_GOAL_: Please recast every item below as a two-column CSV with the columns item_text and answer, one row per item. Put each item's text and its answer in their own quoted field, replacing line breaks with spaces.

_Rows on where the targets appear_:
━━━━━━━━━━━━━━━━
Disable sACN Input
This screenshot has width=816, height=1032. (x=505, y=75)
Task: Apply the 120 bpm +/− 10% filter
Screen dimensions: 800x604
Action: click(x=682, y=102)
━━━━━━━━━━━━━━━━
_TASK ANSWER_:
item_text,answer
"Disable sACN Input","This screenshot has width=816, height=1032. (x=505, y=75)"
"Task: Apply the 120 bpm +/− 10% filter Screen dimensions: 800x604","Action: click(x=682, y=102)"